Python Package Spoofing

Python Package Spoofing | Phylum
Photo by Fidias Cervantes / Unsplash
🗣️
This is part of a series of posts examining the methods malicious Python code gains execution.

Creating a functional package and hosting it on the Python Package Index (PyPI) is the foundation of most malicious Python packages. Making one that developers will actually want is hard. Malware authors know that proper R&D is essential to their success. Instead of research and development, it is much easier to ripoff and duplicate. It is trivial to take a known good package, clone it, modify the distribution name and maybe some other metadata, and republish it. This post shows an example of that process using the known good certifi package.

--cta--

Candidate Selection

Thinking like an attacker, the certifi package was chosen because it has some desirable attributes:

Notably, the certifi package uses the legacy setup.py file for specifying package metadata and building.
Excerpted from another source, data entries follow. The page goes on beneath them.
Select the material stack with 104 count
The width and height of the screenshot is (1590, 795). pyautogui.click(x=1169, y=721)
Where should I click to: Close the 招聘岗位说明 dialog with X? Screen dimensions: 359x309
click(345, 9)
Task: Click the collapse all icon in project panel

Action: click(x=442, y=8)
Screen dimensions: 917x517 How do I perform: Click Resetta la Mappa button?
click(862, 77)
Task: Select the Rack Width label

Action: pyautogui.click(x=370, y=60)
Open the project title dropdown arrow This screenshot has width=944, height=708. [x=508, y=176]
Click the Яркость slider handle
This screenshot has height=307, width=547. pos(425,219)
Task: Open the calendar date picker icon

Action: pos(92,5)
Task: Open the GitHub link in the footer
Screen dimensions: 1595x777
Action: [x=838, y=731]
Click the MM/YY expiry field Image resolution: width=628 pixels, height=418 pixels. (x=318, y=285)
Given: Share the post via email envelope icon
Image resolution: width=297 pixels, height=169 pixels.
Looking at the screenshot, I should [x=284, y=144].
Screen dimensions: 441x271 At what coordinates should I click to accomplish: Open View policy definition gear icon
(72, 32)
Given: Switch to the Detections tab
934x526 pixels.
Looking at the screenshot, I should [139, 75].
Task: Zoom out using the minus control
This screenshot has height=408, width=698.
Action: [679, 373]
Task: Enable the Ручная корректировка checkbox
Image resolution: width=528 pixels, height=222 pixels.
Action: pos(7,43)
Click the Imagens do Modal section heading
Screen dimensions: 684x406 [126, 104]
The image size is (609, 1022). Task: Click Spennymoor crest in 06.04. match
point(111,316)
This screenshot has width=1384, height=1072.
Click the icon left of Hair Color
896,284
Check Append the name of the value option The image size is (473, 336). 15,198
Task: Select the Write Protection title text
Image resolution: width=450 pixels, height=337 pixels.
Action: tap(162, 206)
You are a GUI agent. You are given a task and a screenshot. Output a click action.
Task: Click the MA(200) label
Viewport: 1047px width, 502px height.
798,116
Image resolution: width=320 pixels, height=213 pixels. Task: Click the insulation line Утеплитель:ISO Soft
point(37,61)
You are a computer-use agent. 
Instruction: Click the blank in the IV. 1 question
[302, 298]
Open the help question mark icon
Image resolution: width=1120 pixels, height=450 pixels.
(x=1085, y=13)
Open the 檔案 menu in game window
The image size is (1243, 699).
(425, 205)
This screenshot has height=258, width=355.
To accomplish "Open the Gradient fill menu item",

Even though half of the top 20 most downloaded PyPI packages as of this writing still use this file, the trend is towards using the more modern PEP 518 pyproject.toml file instead. Perhaps more relevant is the fact that a lot of malicious packages Phylum discovers are still making use of setup.py. Even so, the process is similar for pyproject.toml projects.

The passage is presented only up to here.